● **Exercise brief**
Copy every one of the entries below word for word, changing nothing in any line.

'''

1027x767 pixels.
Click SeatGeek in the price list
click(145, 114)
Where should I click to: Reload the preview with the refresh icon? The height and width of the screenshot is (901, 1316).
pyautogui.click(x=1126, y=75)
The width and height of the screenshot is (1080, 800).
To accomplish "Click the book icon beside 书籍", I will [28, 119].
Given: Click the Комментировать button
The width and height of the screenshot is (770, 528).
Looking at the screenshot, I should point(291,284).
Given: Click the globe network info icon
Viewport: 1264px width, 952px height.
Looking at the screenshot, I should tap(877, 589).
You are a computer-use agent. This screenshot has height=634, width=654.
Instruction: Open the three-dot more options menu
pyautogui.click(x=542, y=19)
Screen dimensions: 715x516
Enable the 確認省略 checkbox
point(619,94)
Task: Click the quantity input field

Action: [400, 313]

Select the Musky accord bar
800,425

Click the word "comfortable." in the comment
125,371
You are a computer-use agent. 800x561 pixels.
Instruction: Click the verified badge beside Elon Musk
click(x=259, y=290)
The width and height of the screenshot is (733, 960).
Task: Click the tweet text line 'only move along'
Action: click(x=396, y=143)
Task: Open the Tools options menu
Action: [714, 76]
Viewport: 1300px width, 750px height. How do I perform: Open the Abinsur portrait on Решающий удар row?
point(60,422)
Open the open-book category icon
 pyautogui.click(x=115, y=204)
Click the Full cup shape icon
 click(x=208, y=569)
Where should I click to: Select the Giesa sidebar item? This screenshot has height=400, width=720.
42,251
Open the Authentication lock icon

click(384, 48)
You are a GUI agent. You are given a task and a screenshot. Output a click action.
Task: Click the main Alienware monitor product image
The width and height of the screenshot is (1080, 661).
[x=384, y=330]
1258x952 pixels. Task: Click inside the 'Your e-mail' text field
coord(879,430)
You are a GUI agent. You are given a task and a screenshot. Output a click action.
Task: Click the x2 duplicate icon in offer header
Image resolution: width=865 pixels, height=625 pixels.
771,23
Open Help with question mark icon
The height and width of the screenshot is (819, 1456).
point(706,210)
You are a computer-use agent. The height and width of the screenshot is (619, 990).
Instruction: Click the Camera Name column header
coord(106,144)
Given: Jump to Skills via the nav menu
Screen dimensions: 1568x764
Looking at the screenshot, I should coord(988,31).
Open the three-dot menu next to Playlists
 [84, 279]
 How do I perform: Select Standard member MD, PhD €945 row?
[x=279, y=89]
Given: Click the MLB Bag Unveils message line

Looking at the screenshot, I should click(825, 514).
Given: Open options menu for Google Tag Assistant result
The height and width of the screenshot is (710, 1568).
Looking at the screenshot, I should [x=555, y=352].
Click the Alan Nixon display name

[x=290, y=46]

'''

● **Finished task**
1027x767 pixels.
Click SeatGeek in the price list
click(145, 114)
Where should I click to: Reload the preview with the refresh icon? The height and width of the screenshot is (901, 1316).
pyautogui.click(x=1126, y=75)
The width and height of the screenshot is (1080, 800).
To accomplish "Click the book icon beside 书籍", I will [28, 119].
Given: Click the Комментировать button
The width and height of the screenshot is (770, 528).
Looking at the screenshot, I should point(291,284).
Given: Click the globe network info icon
Viewport: 1264px width, 952px height.
Looking at the screenshot, I should tap(877, 589).
You are a computer-use agent. This screenshot has height=634, width=654.
Instruction: Open the three-dot more options menu
pyautogui.click(x=542, y=19)
Screen dimensions: 715x516
Enable the 確認省略 checkbox
point(619,94)
Task: Click the quantity input field

Action: [400, 313]

Select the Musky accord bar
800,425

Click the word "comfortable." in the comment
125,371
You are a computer-use agent. 800x561 pixels.
Instruction: Click the verified badge beside Elon Musk
click(x=259, y=290)
The width and height of the screenshot is (733, 960).
Task: Click the tweet text line 'only move along'
Action: click(x=396, y=143)
Task: Open the Tools options menu
Action: [714, 76]
Viewport: 1300px width, 750px height. How do I perform: Open the Abinsur portrait on Решающий удар row?
point(60,422)
Open the open-book category icon
 pyautogui.click(x=115, y=204)
Click the Full cup shape icon
 click(x=208, y=569)
Where should I click to: Select the Giesa sidebar item? This screenshot has height=400, width=720.
42,251
Open the Authentication lock icon

click(384, 48)
You are a GUI agent. You are given a task and a screenshot. Output a click action.
Task: Click the main Alienware monitor product image
The width and height of the screenshot is (1080, 661).
[x=384, y=330]
1258x952 pixels. Task: Click inside the 'Your e-mail' text field
coord(879,430)
You are a GUI agent. You are given a task and a screenshot. Output a click action.
Task: Click the x2 duplicate icon in offer header
Image resolution: width=865 pixels, height=625 pixels.
771,23
Open Help with question mark icon
The height and width of the screenshot is (819, 1456).
point(706,210)
You are a computer-use agent. The height and width of the screenshot is (619, 990).
Instruction: Click the Camera Name column header
coord(106,144)
Given: Jump to Skills via the nav menu
Screen dimensions: 1568x764
Looking at the screenshot, I should coord(988,31).
Open the three-dot menu next to Playlists
 [84, 279]
 How do I perform: Select Standard member MD, PhD €945 row?
[x=279, y=89]
Given: Click the MLB Bag Unveils message line

Looking at the screenshot, I should click(825, 514).
Given: Open options menu for Google Tag Assistant result
The height and width of the screenshot is (710, 1568).
Looking at the screenshot, I should [x=555, y=352].
Click the Alan Nixon display name

[x=290, y=46]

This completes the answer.